Pictures in the material below are to be left out, and only the lines from the line with "472x484 pixels." up to and including the line with "Image resolution: width=486" are to be written out exactly.

- _PROVIDED RECORDS_
_ _ _ _
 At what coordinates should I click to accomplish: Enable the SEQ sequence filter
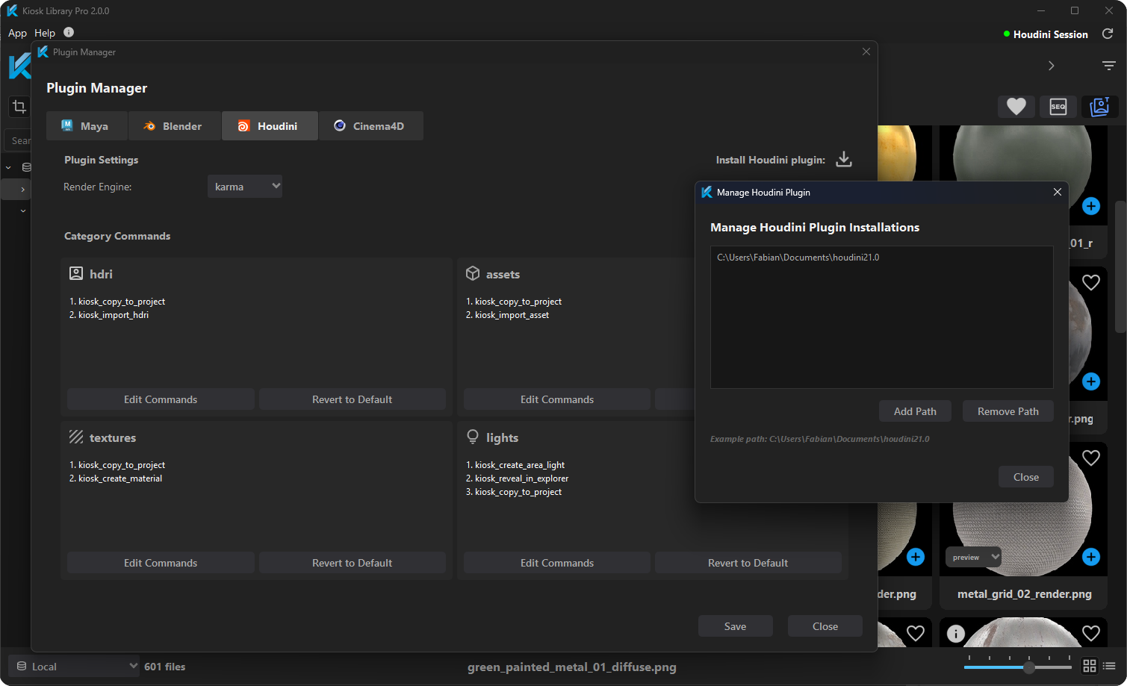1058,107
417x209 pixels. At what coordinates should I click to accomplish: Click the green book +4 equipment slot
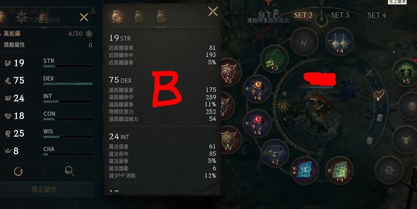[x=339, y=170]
_ _ _ _
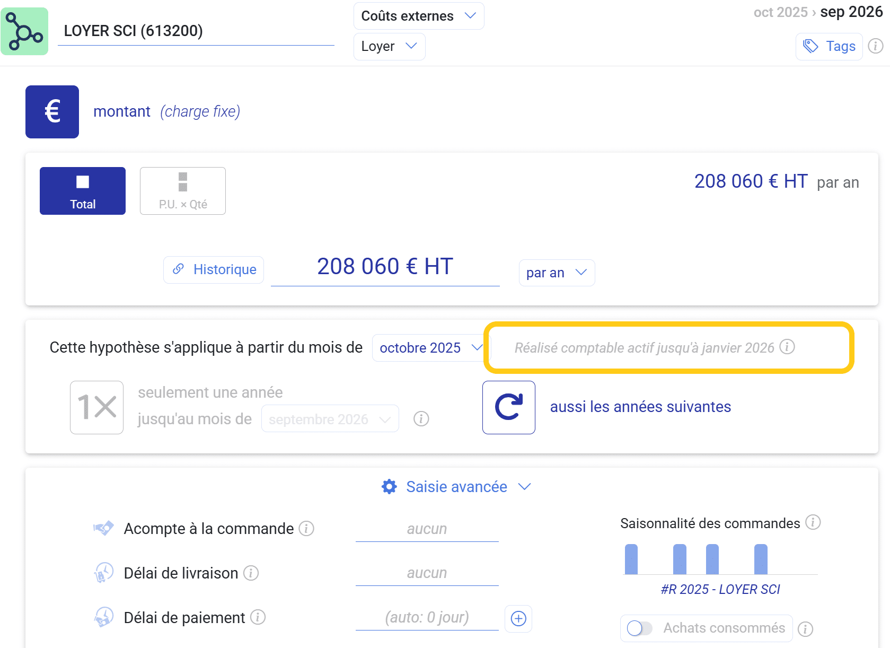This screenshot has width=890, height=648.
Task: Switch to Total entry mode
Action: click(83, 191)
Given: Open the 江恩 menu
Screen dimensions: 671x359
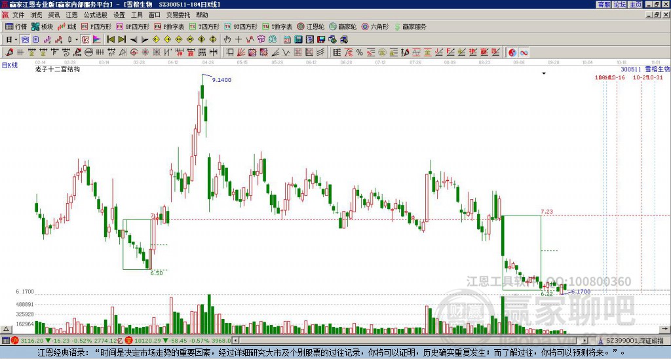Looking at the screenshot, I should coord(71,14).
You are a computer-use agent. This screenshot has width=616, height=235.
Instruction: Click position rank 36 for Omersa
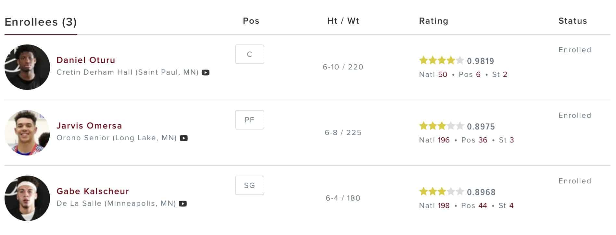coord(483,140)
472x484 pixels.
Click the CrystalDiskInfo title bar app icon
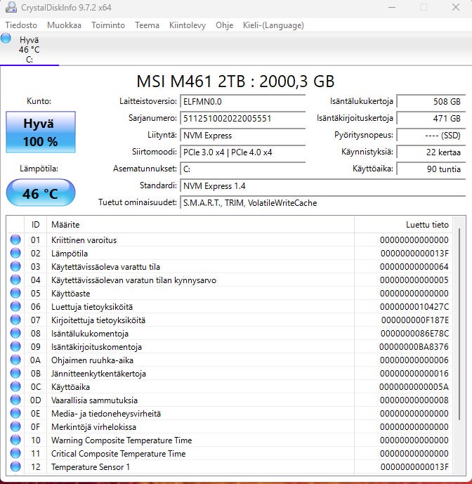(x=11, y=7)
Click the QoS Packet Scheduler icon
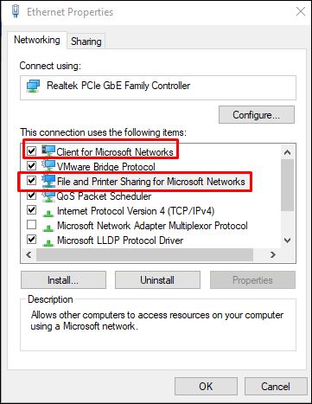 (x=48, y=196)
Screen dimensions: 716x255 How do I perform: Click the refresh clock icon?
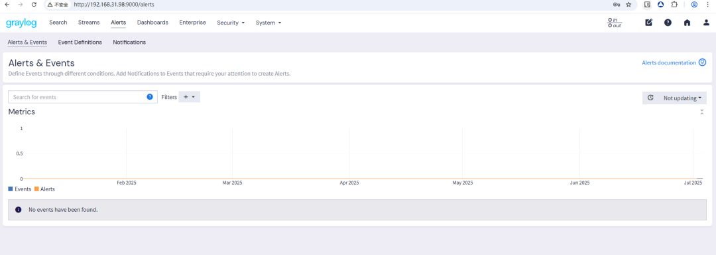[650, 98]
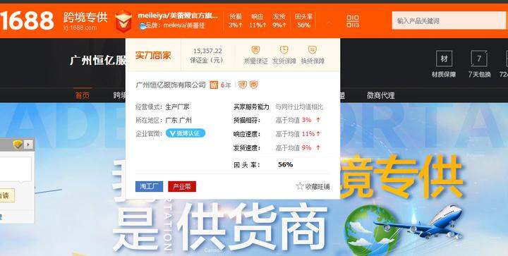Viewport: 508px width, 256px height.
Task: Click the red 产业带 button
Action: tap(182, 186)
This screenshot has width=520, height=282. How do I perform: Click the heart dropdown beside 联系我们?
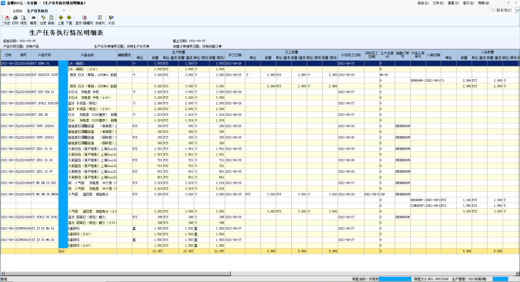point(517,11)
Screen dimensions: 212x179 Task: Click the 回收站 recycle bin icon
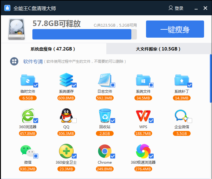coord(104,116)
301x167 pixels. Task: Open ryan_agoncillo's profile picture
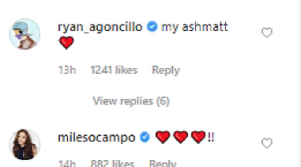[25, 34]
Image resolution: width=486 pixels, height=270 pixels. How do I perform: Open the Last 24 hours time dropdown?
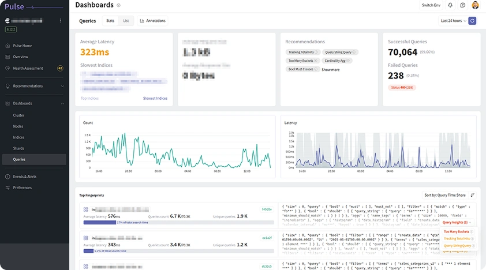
_ _ _ _
- _COMPLETED EXERCISE_
472x484 pixels.
Click the CrystalDiskInfo title bar app icon
(x=11, y=7)
Click the QoS Packet Scheduler icon
 (x=48, y=196)
Screen dimensions: 716x255 How do I perform: Click the refresh clock icon?
[650, 98]
Viewport: 508px width, 256px height.
Task: Click the red 产业带 button
Action: tap(182, 186)
This screenshot has width=520, height=282. How do I perform: Click the heart dropdown beside 联系我们?
point(517,11)
Screen dimensions: 212x179 Task: Click the 回收站 recycle bin icon
coord(104,116)
301x167 pixels. Task: Open ryan_agoncillo's profile picture
[25, 34]
Image resolution: width=486 pixels, height=270 pixels. How do I perform: Open the Last 24 hours time dropdown?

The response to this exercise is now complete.